** MATERIAL PROVIDED **
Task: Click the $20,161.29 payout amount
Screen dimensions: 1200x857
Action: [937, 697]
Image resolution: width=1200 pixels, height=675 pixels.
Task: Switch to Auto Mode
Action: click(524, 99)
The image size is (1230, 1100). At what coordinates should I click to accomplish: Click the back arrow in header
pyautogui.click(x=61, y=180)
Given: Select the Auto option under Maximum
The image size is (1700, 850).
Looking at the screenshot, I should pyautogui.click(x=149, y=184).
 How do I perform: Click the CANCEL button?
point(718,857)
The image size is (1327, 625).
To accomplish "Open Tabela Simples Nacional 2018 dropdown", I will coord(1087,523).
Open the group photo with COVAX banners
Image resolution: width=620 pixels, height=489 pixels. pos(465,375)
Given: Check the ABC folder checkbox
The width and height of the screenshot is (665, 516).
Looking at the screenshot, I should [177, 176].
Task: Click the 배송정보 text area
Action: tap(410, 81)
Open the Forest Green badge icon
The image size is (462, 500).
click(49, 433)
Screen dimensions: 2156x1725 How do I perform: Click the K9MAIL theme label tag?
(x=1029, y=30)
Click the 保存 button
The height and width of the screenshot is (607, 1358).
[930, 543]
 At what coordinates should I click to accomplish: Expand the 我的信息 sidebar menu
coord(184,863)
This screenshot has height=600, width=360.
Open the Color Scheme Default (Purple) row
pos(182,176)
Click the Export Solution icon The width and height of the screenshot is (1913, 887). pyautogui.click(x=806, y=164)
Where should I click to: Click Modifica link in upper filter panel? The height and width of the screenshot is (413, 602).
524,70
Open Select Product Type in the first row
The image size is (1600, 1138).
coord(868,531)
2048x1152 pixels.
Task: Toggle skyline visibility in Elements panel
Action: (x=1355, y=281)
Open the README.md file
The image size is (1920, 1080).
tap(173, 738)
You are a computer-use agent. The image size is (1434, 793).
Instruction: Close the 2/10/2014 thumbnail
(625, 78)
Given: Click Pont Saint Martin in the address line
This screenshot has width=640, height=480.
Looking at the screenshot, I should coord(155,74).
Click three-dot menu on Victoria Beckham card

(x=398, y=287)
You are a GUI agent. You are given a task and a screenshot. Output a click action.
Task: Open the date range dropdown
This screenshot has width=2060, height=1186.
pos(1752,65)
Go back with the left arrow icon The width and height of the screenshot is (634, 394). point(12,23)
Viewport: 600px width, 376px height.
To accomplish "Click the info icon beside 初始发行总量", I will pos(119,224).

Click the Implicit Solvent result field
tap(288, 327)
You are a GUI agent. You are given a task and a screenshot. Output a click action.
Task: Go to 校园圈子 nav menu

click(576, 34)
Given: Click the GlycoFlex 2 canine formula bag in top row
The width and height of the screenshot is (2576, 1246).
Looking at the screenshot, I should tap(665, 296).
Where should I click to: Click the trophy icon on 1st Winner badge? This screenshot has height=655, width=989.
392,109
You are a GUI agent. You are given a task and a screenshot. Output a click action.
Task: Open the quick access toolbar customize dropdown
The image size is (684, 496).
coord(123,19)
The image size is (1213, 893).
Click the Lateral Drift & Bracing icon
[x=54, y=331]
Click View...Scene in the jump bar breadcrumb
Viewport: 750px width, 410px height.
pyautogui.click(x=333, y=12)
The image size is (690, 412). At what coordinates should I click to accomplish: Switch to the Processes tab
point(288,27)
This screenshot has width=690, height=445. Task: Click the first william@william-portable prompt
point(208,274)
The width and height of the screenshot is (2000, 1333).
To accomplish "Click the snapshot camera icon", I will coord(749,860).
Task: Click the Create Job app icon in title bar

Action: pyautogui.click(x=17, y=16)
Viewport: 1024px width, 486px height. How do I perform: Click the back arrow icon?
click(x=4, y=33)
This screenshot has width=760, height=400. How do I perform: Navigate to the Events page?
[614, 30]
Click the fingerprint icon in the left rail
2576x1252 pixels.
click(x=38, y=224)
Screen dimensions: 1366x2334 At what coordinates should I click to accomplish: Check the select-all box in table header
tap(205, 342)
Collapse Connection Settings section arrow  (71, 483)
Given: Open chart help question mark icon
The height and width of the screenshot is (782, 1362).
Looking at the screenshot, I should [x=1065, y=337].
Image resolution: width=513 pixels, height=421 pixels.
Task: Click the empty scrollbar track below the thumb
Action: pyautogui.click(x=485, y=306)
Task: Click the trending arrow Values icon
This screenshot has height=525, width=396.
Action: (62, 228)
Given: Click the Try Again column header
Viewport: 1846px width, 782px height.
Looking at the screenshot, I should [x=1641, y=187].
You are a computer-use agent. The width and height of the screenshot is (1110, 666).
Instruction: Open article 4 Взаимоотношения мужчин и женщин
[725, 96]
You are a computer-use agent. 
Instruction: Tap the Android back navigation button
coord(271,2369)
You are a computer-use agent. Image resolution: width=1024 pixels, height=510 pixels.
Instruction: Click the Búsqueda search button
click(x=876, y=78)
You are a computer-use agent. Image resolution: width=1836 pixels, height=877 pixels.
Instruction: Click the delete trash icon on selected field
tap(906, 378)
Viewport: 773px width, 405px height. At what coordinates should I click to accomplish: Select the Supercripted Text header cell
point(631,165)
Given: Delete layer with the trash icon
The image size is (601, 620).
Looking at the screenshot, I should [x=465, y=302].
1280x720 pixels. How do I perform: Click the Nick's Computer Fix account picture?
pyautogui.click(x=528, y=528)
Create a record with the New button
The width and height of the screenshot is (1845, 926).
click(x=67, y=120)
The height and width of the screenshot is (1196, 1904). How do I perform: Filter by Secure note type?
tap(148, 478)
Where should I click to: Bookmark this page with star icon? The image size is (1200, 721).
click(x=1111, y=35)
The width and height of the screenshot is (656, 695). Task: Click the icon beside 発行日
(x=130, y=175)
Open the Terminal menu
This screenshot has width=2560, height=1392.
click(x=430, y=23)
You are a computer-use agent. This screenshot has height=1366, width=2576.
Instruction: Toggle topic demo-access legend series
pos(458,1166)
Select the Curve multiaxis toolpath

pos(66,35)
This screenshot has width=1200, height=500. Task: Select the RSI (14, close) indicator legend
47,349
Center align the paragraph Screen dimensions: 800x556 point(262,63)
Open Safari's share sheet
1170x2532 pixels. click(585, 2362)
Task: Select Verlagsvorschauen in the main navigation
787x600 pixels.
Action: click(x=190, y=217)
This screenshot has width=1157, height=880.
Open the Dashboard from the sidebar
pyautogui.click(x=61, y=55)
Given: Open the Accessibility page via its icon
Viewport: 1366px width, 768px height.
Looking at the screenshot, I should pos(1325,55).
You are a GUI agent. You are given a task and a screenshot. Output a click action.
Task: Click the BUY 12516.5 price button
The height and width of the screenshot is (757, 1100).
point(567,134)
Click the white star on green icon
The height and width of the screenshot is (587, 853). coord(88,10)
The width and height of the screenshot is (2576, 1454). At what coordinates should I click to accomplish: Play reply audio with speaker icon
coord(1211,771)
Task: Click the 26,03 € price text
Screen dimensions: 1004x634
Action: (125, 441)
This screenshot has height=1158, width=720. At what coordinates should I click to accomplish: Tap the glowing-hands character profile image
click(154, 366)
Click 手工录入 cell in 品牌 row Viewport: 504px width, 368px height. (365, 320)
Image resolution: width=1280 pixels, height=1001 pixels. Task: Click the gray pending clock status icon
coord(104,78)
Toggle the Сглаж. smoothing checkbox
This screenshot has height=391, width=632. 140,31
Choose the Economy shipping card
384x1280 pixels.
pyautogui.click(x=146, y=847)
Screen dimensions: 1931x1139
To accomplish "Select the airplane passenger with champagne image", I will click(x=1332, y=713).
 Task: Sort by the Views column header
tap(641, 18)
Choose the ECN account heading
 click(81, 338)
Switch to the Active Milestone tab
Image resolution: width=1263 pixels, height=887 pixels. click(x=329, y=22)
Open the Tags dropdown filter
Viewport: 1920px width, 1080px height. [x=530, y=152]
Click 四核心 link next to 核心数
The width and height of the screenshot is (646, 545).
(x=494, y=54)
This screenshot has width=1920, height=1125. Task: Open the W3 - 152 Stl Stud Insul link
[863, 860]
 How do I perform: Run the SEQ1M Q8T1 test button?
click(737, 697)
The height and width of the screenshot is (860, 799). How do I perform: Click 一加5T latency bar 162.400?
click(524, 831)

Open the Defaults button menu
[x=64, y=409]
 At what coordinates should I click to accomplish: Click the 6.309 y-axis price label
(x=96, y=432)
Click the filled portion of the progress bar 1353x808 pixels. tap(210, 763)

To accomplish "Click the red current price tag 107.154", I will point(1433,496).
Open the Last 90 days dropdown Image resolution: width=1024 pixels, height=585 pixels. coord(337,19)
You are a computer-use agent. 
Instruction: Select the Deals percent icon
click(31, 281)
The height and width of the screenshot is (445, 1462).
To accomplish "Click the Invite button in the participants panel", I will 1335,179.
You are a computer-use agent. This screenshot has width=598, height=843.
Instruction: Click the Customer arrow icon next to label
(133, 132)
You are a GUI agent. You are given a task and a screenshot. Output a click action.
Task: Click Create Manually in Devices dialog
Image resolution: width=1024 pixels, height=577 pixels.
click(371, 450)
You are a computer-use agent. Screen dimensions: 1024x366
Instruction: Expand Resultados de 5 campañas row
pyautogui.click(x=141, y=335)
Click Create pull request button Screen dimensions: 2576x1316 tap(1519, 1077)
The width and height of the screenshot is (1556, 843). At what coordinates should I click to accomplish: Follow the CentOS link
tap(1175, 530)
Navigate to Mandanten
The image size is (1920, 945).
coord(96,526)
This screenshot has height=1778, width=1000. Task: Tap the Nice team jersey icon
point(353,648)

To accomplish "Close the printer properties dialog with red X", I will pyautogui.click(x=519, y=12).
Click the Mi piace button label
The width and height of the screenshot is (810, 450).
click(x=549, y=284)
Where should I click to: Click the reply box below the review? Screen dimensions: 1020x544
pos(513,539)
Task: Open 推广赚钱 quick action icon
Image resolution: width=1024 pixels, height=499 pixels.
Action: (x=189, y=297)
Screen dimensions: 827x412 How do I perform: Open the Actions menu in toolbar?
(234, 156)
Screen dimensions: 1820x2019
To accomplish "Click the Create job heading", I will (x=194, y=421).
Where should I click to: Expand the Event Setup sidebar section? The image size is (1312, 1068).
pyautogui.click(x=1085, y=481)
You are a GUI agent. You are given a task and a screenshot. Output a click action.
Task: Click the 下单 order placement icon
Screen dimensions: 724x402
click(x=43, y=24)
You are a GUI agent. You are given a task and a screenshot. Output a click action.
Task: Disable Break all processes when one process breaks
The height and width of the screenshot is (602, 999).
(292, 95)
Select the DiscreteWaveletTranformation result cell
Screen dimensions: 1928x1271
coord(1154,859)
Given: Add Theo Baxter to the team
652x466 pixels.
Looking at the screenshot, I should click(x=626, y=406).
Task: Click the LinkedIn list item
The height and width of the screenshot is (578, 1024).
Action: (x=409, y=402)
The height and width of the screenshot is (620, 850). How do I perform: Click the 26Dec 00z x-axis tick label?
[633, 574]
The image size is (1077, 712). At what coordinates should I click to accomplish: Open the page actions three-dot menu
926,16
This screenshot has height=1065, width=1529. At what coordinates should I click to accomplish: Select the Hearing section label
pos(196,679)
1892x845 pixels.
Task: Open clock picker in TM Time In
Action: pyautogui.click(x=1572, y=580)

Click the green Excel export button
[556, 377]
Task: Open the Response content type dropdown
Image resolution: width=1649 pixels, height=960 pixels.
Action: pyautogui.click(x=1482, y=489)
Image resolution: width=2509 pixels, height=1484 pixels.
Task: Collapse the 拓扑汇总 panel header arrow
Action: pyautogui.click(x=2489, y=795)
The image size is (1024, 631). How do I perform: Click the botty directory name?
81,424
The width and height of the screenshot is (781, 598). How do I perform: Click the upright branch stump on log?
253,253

** GIVEN INSTRUCTION **
Starting at the line with "At what coordinates should I click to accomplish: Expand" and ending after the line with "Looking at the screenshot, I should coord(155,74).", write those entries out again, replacing "thumbnail" with "preview" and leaving everything else unchanged.

** WORKED ANSWER **
 At what coordinates should I click to accomplish: Expand the 我的信息 sidebar menu
coord(184,863)
This screenshot has height=600, width=360.
Open the Color Scheme Default (Purple) row
pos(182,176)
Click the Export Solution icon The width and height of the screenshot is (1913, 887). pyautogui.click(x=806, y=164)
Where should I click to: Click Modifica link in upper filter panel? The height and width of the screenshot is (413, 602).
524,70
Open Select Product Type in the first row
The image size is (1600, 1138).
coord(868,531)
2048x1152 pixels.
Task: Toggle skyline visibility in Elements panel
Action: (x=1355, y=281)
Open the README.md file
The image size is (1920, 1080).
tap(173, 738)
You are a computer-use agent. The image size is (1434, 793).
Instruction: Close the 2/10/2014 preview
(625, 78)
Given: Click Pont Saint Martin in the address line
This screenshot has width=640, height=480.
Looking at the screenshot, I should coord(155,74).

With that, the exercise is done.